Dataset excerpts
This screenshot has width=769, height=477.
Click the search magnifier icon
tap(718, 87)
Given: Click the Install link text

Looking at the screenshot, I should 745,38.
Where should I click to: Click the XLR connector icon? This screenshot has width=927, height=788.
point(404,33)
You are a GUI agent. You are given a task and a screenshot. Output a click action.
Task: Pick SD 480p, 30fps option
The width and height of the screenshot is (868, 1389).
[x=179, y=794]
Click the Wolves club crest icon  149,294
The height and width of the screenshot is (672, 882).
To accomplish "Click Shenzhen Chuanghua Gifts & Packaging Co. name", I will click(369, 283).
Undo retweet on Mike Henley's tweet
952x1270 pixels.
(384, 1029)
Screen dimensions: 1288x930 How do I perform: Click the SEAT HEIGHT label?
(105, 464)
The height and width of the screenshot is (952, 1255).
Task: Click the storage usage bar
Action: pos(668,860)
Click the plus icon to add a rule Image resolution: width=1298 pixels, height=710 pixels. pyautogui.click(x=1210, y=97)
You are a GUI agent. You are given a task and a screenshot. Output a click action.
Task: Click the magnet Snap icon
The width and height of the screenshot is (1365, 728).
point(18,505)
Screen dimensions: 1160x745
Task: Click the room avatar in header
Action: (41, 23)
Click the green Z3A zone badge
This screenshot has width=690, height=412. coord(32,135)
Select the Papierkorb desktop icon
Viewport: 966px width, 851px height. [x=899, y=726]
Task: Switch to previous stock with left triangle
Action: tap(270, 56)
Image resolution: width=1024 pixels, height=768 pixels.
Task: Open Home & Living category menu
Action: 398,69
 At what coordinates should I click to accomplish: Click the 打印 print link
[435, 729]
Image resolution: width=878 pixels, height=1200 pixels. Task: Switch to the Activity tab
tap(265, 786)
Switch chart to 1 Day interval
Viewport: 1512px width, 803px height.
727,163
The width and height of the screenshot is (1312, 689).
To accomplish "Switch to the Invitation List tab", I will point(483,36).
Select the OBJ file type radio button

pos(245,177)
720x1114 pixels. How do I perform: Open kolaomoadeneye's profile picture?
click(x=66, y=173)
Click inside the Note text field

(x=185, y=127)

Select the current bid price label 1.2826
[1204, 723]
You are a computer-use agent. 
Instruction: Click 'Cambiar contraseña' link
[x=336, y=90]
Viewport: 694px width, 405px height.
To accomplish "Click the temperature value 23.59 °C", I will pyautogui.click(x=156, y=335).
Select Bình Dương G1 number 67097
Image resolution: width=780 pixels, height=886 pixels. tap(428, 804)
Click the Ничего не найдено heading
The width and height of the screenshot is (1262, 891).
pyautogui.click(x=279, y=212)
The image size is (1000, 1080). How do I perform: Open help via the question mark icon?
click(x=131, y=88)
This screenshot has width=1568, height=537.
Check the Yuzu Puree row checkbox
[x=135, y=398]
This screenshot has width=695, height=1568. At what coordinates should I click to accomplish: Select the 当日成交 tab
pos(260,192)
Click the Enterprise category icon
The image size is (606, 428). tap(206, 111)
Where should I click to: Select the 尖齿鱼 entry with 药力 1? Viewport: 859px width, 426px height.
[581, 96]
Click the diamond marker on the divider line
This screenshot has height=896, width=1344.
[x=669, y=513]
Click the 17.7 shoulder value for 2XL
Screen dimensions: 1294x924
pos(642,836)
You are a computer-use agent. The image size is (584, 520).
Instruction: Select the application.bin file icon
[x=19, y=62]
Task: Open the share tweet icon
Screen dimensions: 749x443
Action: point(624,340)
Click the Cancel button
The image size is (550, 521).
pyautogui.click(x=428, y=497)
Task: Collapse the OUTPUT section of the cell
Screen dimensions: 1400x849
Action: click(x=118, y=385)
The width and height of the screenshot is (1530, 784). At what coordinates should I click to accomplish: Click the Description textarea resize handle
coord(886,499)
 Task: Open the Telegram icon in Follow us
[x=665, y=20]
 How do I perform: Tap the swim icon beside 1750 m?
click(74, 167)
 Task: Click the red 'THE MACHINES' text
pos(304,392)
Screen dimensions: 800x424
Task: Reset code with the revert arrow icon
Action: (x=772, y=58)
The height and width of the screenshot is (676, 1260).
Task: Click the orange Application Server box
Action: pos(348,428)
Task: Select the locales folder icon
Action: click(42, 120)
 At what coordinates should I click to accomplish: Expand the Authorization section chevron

■ Task details
When you answer, return the records above exactly as they stand.

■ Worked solution
This screenshot has width=769, height=477.
Click the search magnifier icon
tap(718, 87)
Given: Click the Install link text

Looking at the screenshot, I should 745,38.
Where should I click to: Click the XLR connector icon? This screenshot has width=927, height=788.
point(404,33)
You are a GUI agent. You are given a task and a screenshot. Output a click action.
Task: Pick SD 480p, 30fps option
The width and height of the screenshot is (868, 1389).
[x=179, y=794]
Click the Wolves club crest icon  149,294
The height and width of the screenshot is (672, 882).
To accomplish "Click Shenzhen Chuanghua Gifts & Packaging Co. name", I will click(369, 283).
Undo retweet on Mike Henley's tweet
952x1270 pixels.
(384, 1029)
Screen dimensions: 1288x930 How do I perform: Click the SEAT HEIGHT label?
(105, 464)
The height and width of the screenshot is (952, 1255).
Task: Click the storage usage bar
Action: pos(668,860)
Click the plus icon to add a rule Image resolution: width=1298 pixels, height=710 pixels. pyautogui.click(x=1210, y=97)
You are a GUI agent. You are given a task and a screenshot. Output a click action.
Task: Click the magnet Snap icon
The width and height of the screenshot is (1365, 728).
point(18,505)
Screen dimensions: 1160x745
Task: Click the room avatar in header
Action: (41, 23)
Click the green Z3A zone badge
This screenshot has width=690, height=412. coord(32,135)
Select the Papierkorb desktop icon
Viewport: 966px width, 851px height. [x=899, y=726]
Task: Switch to previous stock with left triangle
Action: tap(270, 56)
Image resolution: width=1024 pixels, height=768 pixels.
Task: Open Home & Living category menu
Action: 398,69
 At what coordinates should I click to accomplish: Click the 打印 print link
[435, 729]
Image resolution: width=878 pixels, height=1200 pixels. Task: Switch to the Activity tab
tap(265, 786)
Switch chart to 1 Day interval
Viewport: 1512px width, 803px height.
727,163
The width and height of the screenshot is (1312, 689).
To accomplish "Switch to the Invitation List tab", I will point(483,36).
Select the OBJ file type radio button

pos(245,177)
720x1114 pixels. How do I perform: Open kolaomoadeneye's profile picture?
click(x=66, y=173)
Click inside the Note text field

(x=185, y=127)

Select the current bid price label 1.2826
[1204, 723]
You are a computer-use agent. 
Instruction: Click 'Cambiar contraseña' link
[x=336, y=90]
Viewport: 694px width, 405px height.
To accomplish "Click the temperature value 23.59 °C", I will pyautogui.click(x=156, y=335).
Select Bình Dương G1 number 67097
Image resolution: width=780 pixels, height=886 pixels. tap(428, 804)
Click the Ничего не найдено heading
The width and height of the screenshot is (1262, 891).
pyautogui.click(x=279, y=212)
The image size is (1000, 1080). How do I perform: Open help via the question mark icon?
click(x=131, y=88)
This screenshot has width=1568, height=537.
Check the Yuzu Puree row checkbox
[x=135, y=398]
This screenshot has width=695, height=1568. At what coordinates should I click to accomplish: Select the 当日成交 tab
pos(260,192)
Click the Enterprise category icon
The image size is (606, 428). tap(206, 111)
Where should I click to: Select the 尖齿鱼 entry with 药力 1? Viewport: 859px width, 426px height.
[581, 96]
Click the diamond marker on the divider line
This screenshot has height=896, width=1344.
[x=669, y=513]
Click the 17.7 shoulder value for 2XL
Screen dimensions: 1294x924
pos(642,836)
You are a computer-use agent. The image size is (584, 520).
Instruction: Select the application.bin file icon
[x=19, y=62]
Task: Open the share tweet icon
Screen dimensions: 749x443
Action: point(624,340)
Click the Cancel button
The image size is (550, 521).
pyautogui.click(x=428, y=497)
Task: Collapse the OUTPUT section of the cell
Screen dimensions: 1400x849
Action: click(x=118, y=385)
The width and height of the screenshot is (1530, 784). At what coordinates should I click to accomplish: Click the Description textarea resize handle
coord(886,499)
 Task: Open the Telegram icon in Follow us
[x=665, y=20]
 How do I perform: Tap the swim icon beside 1750 m?
click(74, 167)
 Task: Click the red 'THE MACHINES' text
pos(304,392)
Screen dimensions: 800x424
Task: Reset code with the revert arrow icon
Action: (x=772, y=58)
The height and width of the screenshot is (676, 1260).
Task: Click the orange Application Server box
Action: pos(348,428)
Task: Select the locales folder icon
Action: click(42, 120)
 At what coordinates should I click to accomplish: Expand the Authorization section chevron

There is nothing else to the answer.